# How to remove the door stop?



## Windows on Wash (Aug 30, 2011)

Pull the cap.

They are usually screwed in with a small plate.

Screwdriver will need to be narrow. 

That or bend it to the side and unscrew.


----------



## Gymschu (Dec 12, 2010)

Looks like someone caulked around it. As WOW said, twist the springy portion until it screws off. Then the plate part is screwed into the baseboard and can easily be taken off


----------



## joecaption (Nov 30, 2011)

Use a razor knife around the base of it to break the paint bond before removing or you'll end up removing the paint around it and having to prime and paint to repair.
A pair of channel locks will also remove it some times.


----------



## HomeLearner (Sep 27, 2014)

Gymschu said:


> Looks like someone caulked around it. As WOW said, twist the springy portion until it screws off. Then the plate part is screwed into the baseboard and can easily be taken off


Shall I pull the cap before twisting the springy portion (as suggested by WOW)?


----------



## HomeLearner (Sep 27, 2014)

joecaption said:


> Use a razor knife around the base of it to break the paint bond before removing or you'll end up removing the paint around it and having to prime and paint to repair.


Will do!


----------



## HomeLearner (Sep 27, 2014)

I used a knife to clear the gluey stuff around the base. I twisted it and the cap came off. See attached photo.

Then I tried twisting the springy portion clockwise (and also tried counter-clockwise), it wouldn't come out.

Please provide further instructions!


----------



## joecaption (Nov 30, 2011)

Still have not used a small Phillips screw driver down the center of the spring I guess.
There's nothing but a washer and a Phillips screw holding it in place.


----------



## HomeLearner (Sep 27, 2014)

joecaption said:


> Still have not used a small Phillips screw driver down the center of the spring I guess.
> There's nothing but a washer and a Phillips screw holding it in place.


Since I don't have a thin Phillips screw driver that can go through the center of the spring, I used a regular one while I pulled the spring to the side. 

The screw came out a little bit but wouldn't any further. See attached photo.

I guess I'll get another Phillips screw driver that's long and thin from Home Depot and try again.


----------



## Gymschu (Dec 12, 2010)

If all else fails, you can pull on the springy part til you have a gap in the spring in which to insert the screwdriver and unscrew the whole thing from the baseboard. Of course this means you will be buying a new doorstop.

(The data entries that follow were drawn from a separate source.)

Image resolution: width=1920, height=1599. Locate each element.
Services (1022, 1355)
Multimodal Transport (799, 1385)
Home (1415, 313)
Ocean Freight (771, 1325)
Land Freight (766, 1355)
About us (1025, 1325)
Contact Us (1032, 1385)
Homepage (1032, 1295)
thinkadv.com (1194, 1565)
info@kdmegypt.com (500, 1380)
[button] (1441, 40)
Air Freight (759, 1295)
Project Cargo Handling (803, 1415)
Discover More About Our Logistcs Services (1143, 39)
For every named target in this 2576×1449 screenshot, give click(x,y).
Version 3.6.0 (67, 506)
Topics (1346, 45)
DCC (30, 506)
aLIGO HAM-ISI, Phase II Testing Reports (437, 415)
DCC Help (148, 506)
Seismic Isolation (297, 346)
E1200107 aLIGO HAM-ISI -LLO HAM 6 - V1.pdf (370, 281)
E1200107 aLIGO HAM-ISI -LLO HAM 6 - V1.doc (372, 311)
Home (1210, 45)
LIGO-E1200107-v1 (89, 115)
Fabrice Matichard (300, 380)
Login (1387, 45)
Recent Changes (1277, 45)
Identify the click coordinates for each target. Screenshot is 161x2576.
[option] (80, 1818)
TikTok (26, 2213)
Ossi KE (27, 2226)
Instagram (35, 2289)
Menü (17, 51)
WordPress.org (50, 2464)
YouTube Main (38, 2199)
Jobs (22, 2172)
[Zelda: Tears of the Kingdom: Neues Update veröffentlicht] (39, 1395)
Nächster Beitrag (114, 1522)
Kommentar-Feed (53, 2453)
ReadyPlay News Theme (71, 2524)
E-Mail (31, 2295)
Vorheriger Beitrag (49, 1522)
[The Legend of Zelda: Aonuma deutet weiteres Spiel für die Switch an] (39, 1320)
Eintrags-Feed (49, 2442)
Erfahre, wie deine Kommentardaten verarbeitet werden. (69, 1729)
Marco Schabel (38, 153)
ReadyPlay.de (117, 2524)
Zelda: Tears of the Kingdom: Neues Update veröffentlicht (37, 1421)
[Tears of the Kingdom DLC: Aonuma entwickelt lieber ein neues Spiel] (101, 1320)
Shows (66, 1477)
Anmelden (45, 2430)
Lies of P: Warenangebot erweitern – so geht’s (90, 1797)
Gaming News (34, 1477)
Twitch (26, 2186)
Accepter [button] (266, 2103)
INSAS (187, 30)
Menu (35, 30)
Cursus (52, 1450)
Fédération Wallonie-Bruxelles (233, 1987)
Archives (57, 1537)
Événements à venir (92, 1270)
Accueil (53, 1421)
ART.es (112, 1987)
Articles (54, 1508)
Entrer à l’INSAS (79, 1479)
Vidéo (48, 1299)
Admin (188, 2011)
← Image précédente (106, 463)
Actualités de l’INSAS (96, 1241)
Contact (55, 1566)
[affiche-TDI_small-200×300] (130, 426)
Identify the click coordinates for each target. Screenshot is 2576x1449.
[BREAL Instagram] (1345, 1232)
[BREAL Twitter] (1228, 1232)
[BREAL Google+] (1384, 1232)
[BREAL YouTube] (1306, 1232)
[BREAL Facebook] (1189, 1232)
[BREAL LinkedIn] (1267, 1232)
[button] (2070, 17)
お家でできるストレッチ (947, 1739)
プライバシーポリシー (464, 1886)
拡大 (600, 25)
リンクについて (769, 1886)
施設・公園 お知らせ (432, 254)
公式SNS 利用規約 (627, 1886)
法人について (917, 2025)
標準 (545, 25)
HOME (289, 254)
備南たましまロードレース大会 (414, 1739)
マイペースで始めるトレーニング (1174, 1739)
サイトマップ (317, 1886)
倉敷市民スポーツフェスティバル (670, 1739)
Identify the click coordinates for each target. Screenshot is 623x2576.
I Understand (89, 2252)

Sent from my iPhone using diychatroom.com


----------



## Gymschu (Dec 12, 2010)

Pull on the springy attachment as you unscrew the screw. This may help dislodge a stripped out screw. Worth a try.


Sent from my iPhone using diychatroom.com


----------



## HomeLearner (Sep 27, 2014)

I did what you suggest. However, the screw would not come out. It seems stuck. See attached photo.

I tried pliers but to no avail. Shall I go get a smaller Phillips screw driver?


----------



## Gymschu (Dec 12, 2010)

You just about have it! Aside from clamping some vise grips on the screw and giving an aggressive pull, well, I'm not sure what else can be done. I guess you could also try vise grips around the plate and pull.....I've never seen one quite so stubborn!


Sent from my iPhone using diychatroom.com


----------



## oh'mike (Sep 18, 2009)

The head is all messed up---you may have to grab the head with pliers or vise grips and unscrew it that way---


----------



## mikegp (Jul 17, 2011)

When I run into that situation I either try to grab it with vise grips and see if I can turn it. Or I use a dremel to cut a groove in the screw head for a flat screwdriver to fit into. 

Last option is to cut the screw as close to the wall as possible and then drill out the rest.


----------



## HomeLearner (Sep 27, 2014)

Thanks to all who offered useful suggestions! FYI, I borrowed a bigger pair of pliers and took the screw by force! See the attached photo. Whew!


----------



## SeniorSitizen (Sep 10, 2012)

HomeLearner said:


> Thanks to all who offered useful suggestions! FYI, I borrowed a bigger pair of pliers and took the screw by force! See the attached photo. Whew!


The person that forces them in full steam ahead never seem to be the one that has to remove them.


----------



## improvemyhomect (Oct 6, 2014)

sawzall


----------